El acto fúnebre en homenaje a los dos guardias civiles fallecidos el pasado viernes en las aguas de Huelva, el agente Germán Pérez y el capitán Jerónimo Jiménez, se transformó en un escenario cargado de tensión política y social. María Jesús Montero, candidata del PSOE a la Junta de Andalucía, enfrentó en solitario el descontento de numerosos asistentes, quienes expresaron su rechazo a la gestión del Gobierno central y a la falta de recursos para combatir el narcotráfico.
Un recibimiento hostil: «Fuera de aquí, no os queremos»
A pesar de la amenaza de lluvia, que no disminuyó la amplia afluencia de público, Montero fue recibida con abucheos, gritos y reproches a su llegada a la capilla ardiente ubicada en la Comandancia de la Guardia Civil. Algunos asistentes le gritaron «Fuera de aquí, no os queremos en Andalucía» y la acusaron de presentarse «solo para hacerse la foto» mientras intentaba expresar su pesar a los familiares.
La tensión se intensificó debido a lo que diversas asociaciones profesionales, como Jucil, calificaron como un «abandono institucional». La ausencia de ministros, especialmente la del titular de Interior, Fernando Grande-Marlaska, dejó a Montero como la única figura pública importante del PSOE en el evento, acompañada únicamente por autoridades de nivel inferior como la secretaria de Estado de Seguridad, Aina Calvo, y la directora general del cuerpo, Mercedes González.
El llamado del obispo: «Es una grave irresponsabilidad mirar hacia otro lado»
Durante la ceremonia en la Iglesia de la Concepción, el obispo de Huelva, Santiago Gómez Sierra, pronunció una homilía con un fuerte contenido político y social. El religioso denunció que el narcotráfico representa un negocio de «dinero manchado de lágrimas y sangre» y dirigió una advertencia clara a las autoridades:
«Es irresponsable que las instituciones ignoren esta problemática y no proporcionen a las fuerzas de seguridad los recursos indispensables para enfrentar a una delincuencia organizada cada vez más fuerte y violenta».

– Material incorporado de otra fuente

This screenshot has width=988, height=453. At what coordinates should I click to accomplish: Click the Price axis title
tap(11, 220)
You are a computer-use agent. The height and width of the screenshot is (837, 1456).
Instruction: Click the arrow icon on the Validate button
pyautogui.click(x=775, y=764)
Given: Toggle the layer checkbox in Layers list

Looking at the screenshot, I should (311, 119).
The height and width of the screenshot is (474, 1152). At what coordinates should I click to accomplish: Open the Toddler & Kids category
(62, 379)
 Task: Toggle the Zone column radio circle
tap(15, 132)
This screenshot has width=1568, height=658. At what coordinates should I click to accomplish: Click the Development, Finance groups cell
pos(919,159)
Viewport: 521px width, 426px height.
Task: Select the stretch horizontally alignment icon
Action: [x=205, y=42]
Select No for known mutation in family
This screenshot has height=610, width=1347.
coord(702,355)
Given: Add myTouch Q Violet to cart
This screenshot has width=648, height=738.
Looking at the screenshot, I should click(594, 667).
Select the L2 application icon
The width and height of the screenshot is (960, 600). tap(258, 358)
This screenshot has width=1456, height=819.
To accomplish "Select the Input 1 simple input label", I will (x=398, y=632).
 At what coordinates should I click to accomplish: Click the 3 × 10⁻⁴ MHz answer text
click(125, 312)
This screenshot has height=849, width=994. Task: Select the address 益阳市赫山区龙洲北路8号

Dolor en el Servicio Marítimo
El momento más conmovedor fue protagonizado por Luisa, viuda del agente Germán Pérez, quien llevó el féretro de su esposo a hombros. Luisa, también guardia civil y colega en el Servicio Marítimo, encarnó el profundo dolor de una familia consagrada totalmente a una profesión que, según denuncian sus compañeros, se ejerce actualmente en condiciones de «desigualdad mortal».
Moreno Bonilla reclama medidas estructurales
Por otra parte, Juanma Moreno, presidente de la Junta de Andalucía y presente en el acto, resaltó que el narcotráfico se ha convertido en un «problema gravísimo» que ha cobrado demasiadas vidas, aludiendo a la tragedia de Barbate ocurrida hace dos años. Moreno instó al Estado a resolver definitivamente la falta de medios, aunque manifestó su confianza en que, con la voluntad política adecuada, «esta batalla será ganada».
La jornada terminó dejando una herida abierta en Huelva: una comunidad que se siente indefensa frente a las narcolanchas y una clase política que, en plena campaña electoral, mostró una marcada desconexión entre los despachos de Madrid y la realidad del litoral andaluz.